ABC's 'People of the Year' - Bloggers
Sammy at Palm Addict writes "ABC News have declared Bloggers to be their 'People of the Year'. 'A blog - short for "web log" - is an online personal journal that covers topics ranging from daily life to technology to culture to the arts. Blogs have made such an impact this year that Merriam-Webster named it the word of the year. This week, their influence has become readily apparent.'"
The Man/Person of the Year is named by influence, not as an endorsement. Hitler, Stalin, and Ayatollah Khomeini all were Man of the Year too.
<John Stewart>
Stop, please stop butchering language. You're hurting our vocabulary and you make yourself sound stupid
</John Stewart>
I hate to do this, but...
If you're talking about Jon Stewart of the Daily Show, it's Jon, not John.
142 comments and no mention of blogger's biggest kill- perhaps when their importance was proven beyond a doubt.
I'm sure you'll all remember that a week or two before the election, Dan Rather went on 60 minutes with a story about how Bush allegedly got special treatment when he was in the air national guard. To prove this, CBS posted PDF's of supporting memos, 'from' the 70's, on their website.
Within hours, someone mentioned on freerepublic that the documents looked like they came from microsoft word.
Over the 12 hours, Littlegreenfootballs.com , with the help of powerlineblog.com blew the lid off the story.
Here's a detailed analysis later put together by a guy who pretty much wrote the book on computer typesetting: Dr. Newcomer
Bloggers showed that CBS had aired a story based on piss-poor forgeries made with MS Word 2003 default settings within hours, and then let so many people know about it so rapidly that there was no turning back for Rather and 60 minutes. His retirement this spring was announced within a month of this fiasco, IIRC.

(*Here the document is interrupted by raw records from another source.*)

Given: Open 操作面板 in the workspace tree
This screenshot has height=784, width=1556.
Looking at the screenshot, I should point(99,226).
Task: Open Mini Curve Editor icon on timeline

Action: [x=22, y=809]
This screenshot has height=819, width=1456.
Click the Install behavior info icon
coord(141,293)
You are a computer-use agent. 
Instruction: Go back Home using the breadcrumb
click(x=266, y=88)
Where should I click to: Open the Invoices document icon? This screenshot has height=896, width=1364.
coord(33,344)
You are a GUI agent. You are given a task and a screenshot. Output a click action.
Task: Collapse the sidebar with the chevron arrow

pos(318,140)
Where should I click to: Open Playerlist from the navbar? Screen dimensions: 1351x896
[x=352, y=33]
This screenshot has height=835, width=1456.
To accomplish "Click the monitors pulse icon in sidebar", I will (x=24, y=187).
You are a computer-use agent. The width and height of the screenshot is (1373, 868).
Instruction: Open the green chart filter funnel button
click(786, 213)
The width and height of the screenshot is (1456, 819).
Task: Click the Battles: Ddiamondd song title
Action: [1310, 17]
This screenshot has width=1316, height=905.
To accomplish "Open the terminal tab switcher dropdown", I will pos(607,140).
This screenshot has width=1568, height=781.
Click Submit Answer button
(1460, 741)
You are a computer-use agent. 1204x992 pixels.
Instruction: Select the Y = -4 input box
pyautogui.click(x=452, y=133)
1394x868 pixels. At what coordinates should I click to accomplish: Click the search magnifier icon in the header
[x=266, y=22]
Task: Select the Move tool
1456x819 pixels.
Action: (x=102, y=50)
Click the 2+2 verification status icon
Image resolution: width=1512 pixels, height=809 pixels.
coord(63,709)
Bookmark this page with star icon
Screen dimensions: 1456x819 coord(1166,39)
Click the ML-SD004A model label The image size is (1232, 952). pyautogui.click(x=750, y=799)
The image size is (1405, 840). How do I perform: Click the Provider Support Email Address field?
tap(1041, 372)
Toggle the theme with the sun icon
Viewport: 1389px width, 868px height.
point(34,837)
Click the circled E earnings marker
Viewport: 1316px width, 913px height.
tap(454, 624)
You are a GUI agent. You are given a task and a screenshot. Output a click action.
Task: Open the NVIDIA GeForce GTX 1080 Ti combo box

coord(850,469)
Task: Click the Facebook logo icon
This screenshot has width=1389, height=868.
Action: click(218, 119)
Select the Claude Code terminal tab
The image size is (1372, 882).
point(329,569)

Now, regardless of what you happen to think of Bush (Dr. Newcomer was a Kerry fan), basing a story on fabricated evidence is inexcusable. Basing it on such obvious forgeries is beyond inexcusable, and reaches into incredibly stupidity.
Bloggers busted 60 minutes on this. Huge story. And I'm suprised I'm the first one posting it.
Alcohol, Tobacco and Firearms should be the name of a store, not a government agency.
Congratulations to Hindrocket, The Big Trunk, and Deacon for producing such an excellent blog.
Lawrence Person (lawrencepersonh@gmailh.com (remove all "h"s to mail)
http://www.lawrenceperson.com/
Wordpress and Textpattern. Google them.
Another link, to one of his first site entries:
e w/view1.html
http://www.jerrypournelle.com/archives/archivesvi
The date is June 4 1998. This is not the day of the first content on his site, and he had already been creating content for BYTE magazine for many years before this, but it's a sample of his archive.
He also has reader mail from back then.
http://www.jerrypournelle.com/ancient/mail1.htm
Not surprising this got modded up considering Slashdot's skewed political slant. It's mostly because of bloggers that Bush is still in office and popular with the masses. Rathergate, anyone? Ever heard of Powerline or LGF?
Oh, I'm sorry, you think blogs are ineffective because you disagree with the world today. Nope, sorry--just because you don't like the effects of last year's blogs (i.e. Bush re-election, combatting bias of liberal media) doesn't make them ineffective.
Hell, it's only because of those blogs that a lot of people are even aware that Kerry never signed Form 180, the military document release form. You know, how the media kept blasting Bush for not releasing all his forms? And yet, meanwhile in the Kerry camp, he's never even signed the form? And the reason is because, according to his former superior officer, he was dishonorably discharged for meeting with terrorists in Paris (as documented in his war journal which he also would never release), and was then later formally pardoned by Jimmy Carter?
The blogs had to pick up the slack where the left-biased media was falling flat, too busy conjuring up fake memos for an "October surprise."
Mainstream media is based on making money catering to special interests (isn't it funny how the Washington Post blasts Bush for being on vacation during the tsunamis, yet doesn't say a word about Kofi Annan who was off skiing for three whole days after the disaster?). Blogs just do what they do because they can and they want to--balancing the flow of information out there. The mainstream media hates it because they don't control the airwaves anymore. In fact, now the public fact-checks them. And Dan Rather hates it.